* Collected data entries:
┄┄┄┄┄┄┄┄┄┄┄┄┄┄┄┄┄┄┄┄

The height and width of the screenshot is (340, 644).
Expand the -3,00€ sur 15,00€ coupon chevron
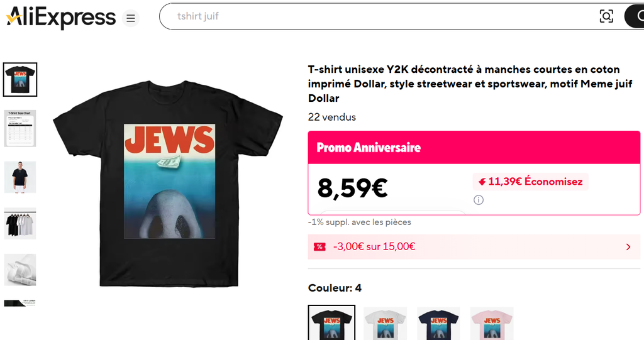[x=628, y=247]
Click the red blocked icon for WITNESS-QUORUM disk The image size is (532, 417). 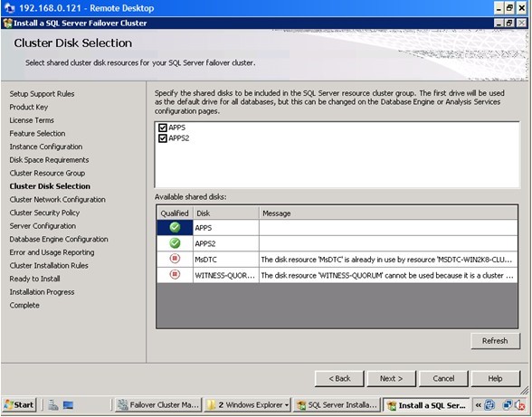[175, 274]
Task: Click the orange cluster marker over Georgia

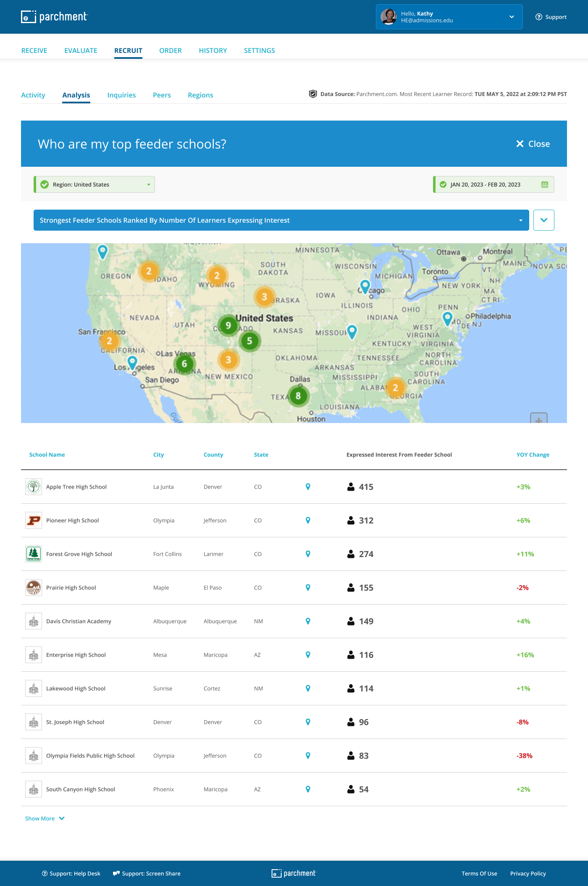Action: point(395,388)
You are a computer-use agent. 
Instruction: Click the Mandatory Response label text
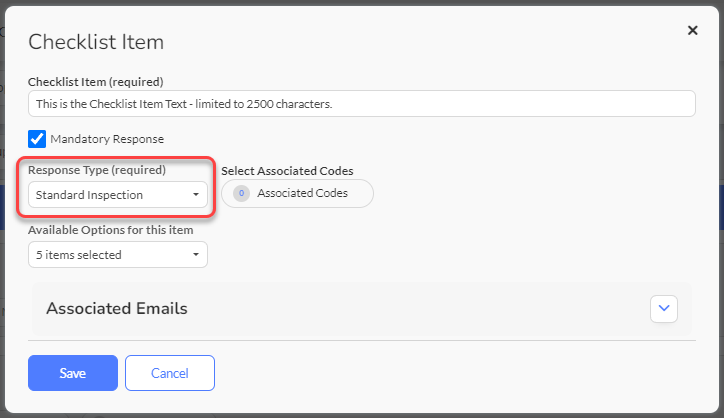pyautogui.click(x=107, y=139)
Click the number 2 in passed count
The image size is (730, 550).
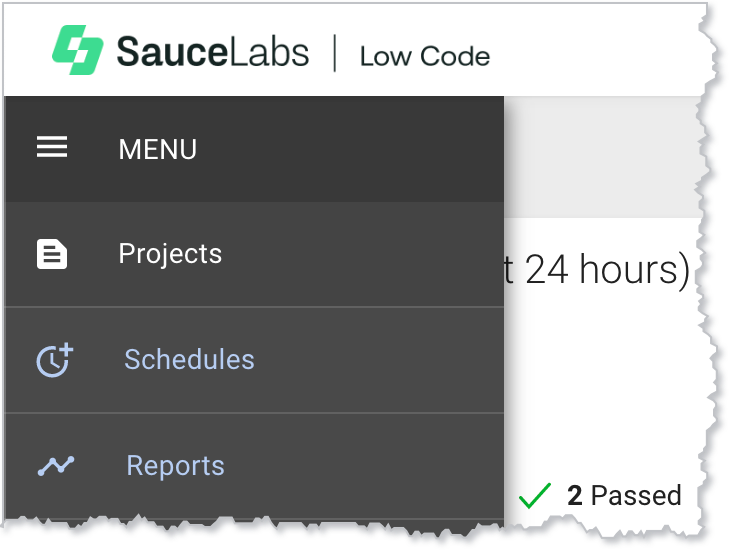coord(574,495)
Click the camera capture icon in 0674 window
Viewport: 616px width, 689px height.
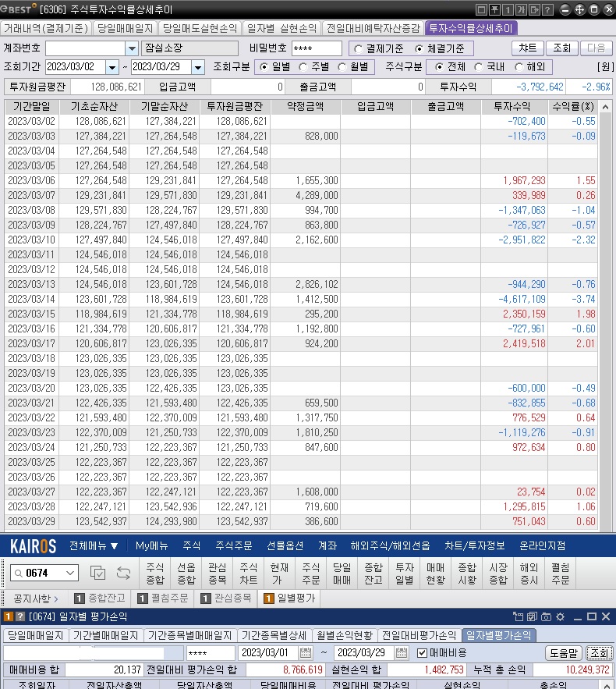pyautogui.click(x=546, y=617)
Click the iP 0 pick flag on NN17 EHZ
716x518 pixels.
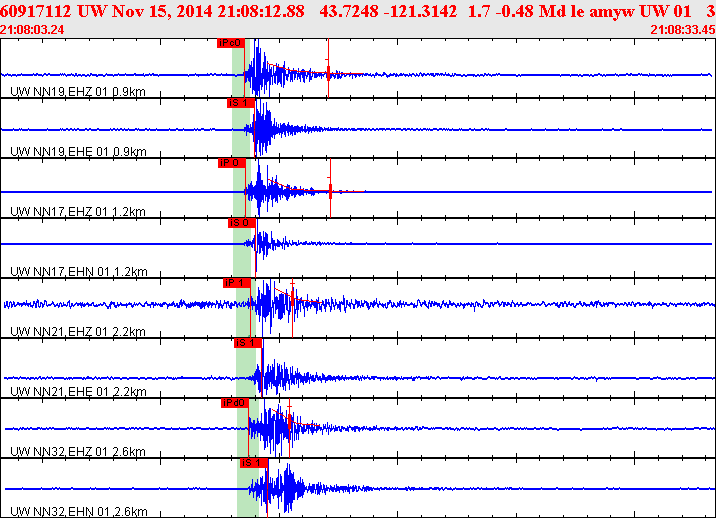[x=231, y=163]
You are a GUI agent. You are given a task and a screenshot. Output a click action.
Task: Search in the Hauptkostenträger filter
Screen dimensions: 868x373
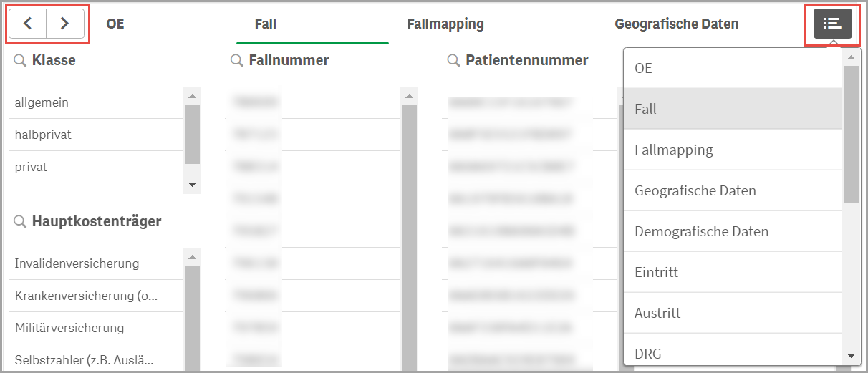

┄┄┄┄┄┄┄┄┄┄┄┄┄┄┄┄┄┄┄┄

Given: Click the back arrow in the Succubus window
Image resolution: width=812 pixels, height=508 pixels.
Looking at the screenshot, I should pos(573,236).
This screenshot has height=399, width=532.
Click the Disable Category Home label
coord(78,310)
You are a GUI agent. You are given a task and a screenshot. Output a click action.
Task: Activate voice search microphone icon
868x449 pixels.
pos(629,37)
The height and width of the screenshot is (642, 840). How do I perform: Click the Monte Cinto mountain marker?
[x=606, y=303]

┄┄┄┄┄┄┄┄┄┄┄┄┄┄┄┄┄┄┄┄

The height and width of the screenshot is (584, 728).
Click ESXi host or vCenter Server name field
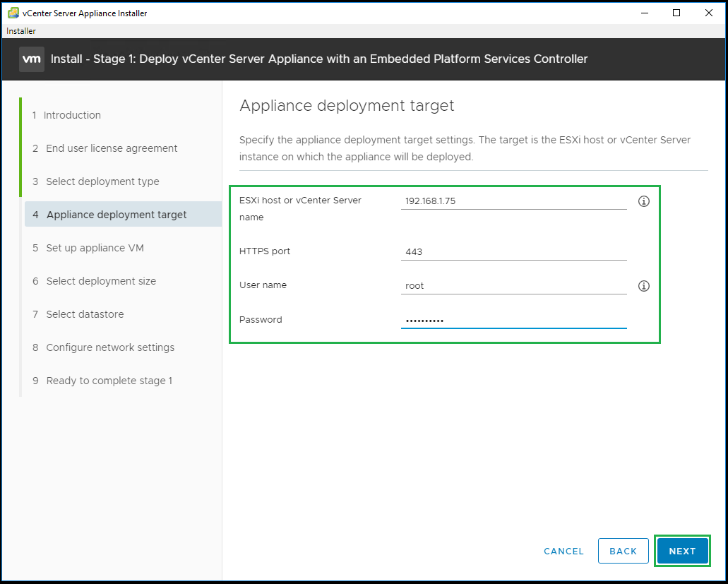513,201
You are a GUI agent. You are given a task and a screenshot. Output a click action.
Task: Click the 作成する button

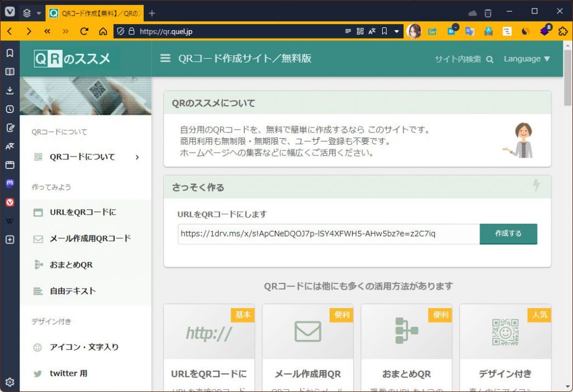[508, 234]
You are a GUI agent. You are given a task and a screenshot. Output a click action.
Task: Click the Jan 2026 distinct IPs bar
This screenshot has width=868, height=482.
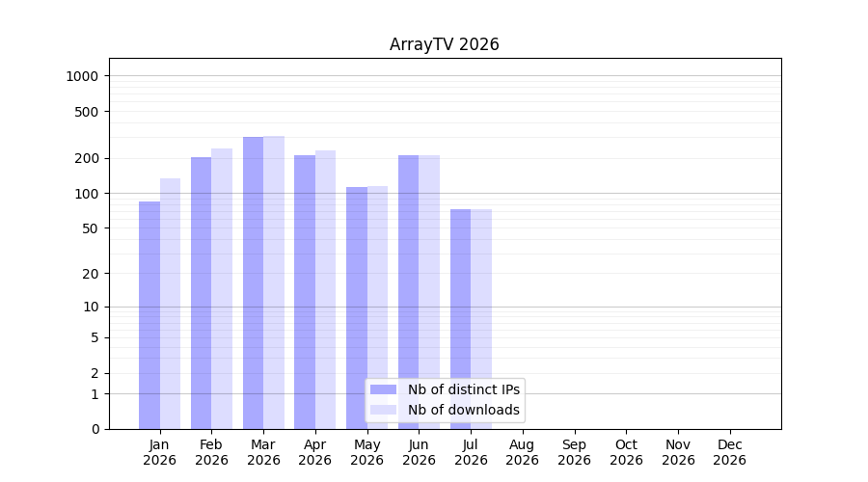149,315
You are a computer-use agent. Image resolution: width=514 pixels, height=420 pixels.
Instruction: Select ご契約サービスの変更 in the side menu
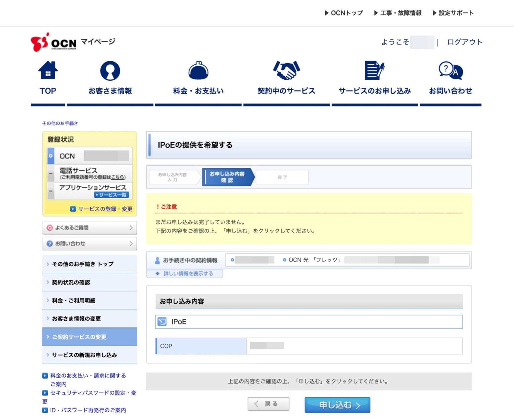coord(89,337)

┄┄┄┄┄┄┄┄┄┄┄┄┄┄┄┄┄┄┄┄

* Work to complete:
How would the lines above read from the one with "Click the number 2 in passed count" to the one with "Screen dimensions: 868x373", inclusive, with no pictures? Write them out exactly.

* Problem solution:
Click the number 2 in passed count
The image size is (730, 550).
coord(574,495)
Click the camera capture icon in 0674 window
Viewport: 616px width, 689px height.
pyautogui.click(x=546, y=617)
Click the iP 0 pick flag on NN17 EHZ
716x518 pixels.
[x=231, y=163]
You are a GUI agent. You are given a task and a screenshot. Output a click action.
Task: Search in the Hauptkostenträger filter
Screen dimensions: 868x373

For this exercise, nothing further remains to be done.